## EXERCISE DESCRIPTION
Take the line containing "Task: Switch to the Клавиатура tab" and every line below it through the end of the entries, and output them verbatim, pictures excluded.

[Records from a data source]
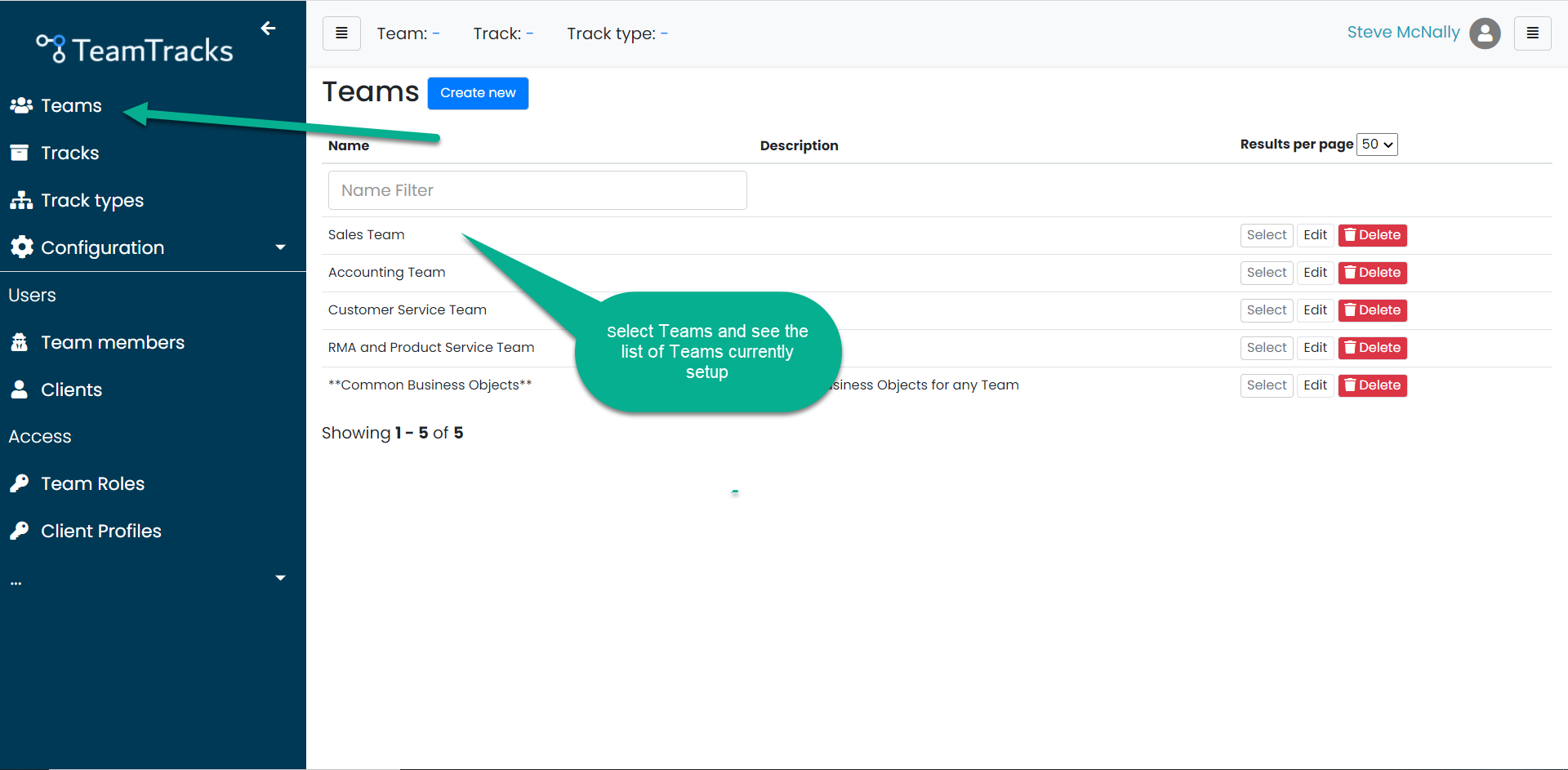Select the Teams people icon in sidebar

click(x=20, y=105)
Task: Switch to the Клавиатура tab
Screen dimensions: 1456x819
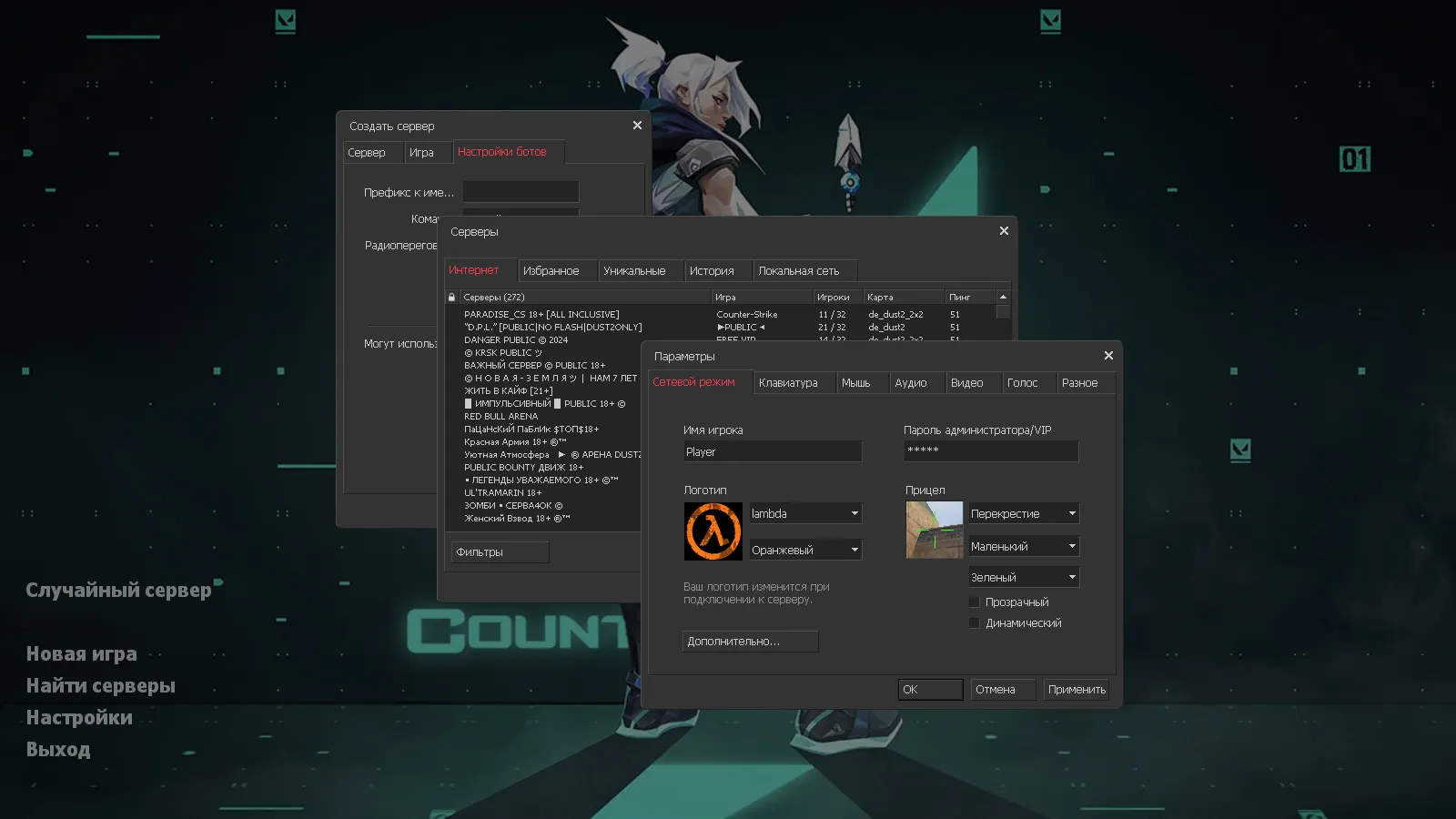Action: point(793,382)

## TASK RESPONSE
Task: Switch to the Клавиатура tab
Screen dimensions: 1456x819
Action: point(793,382)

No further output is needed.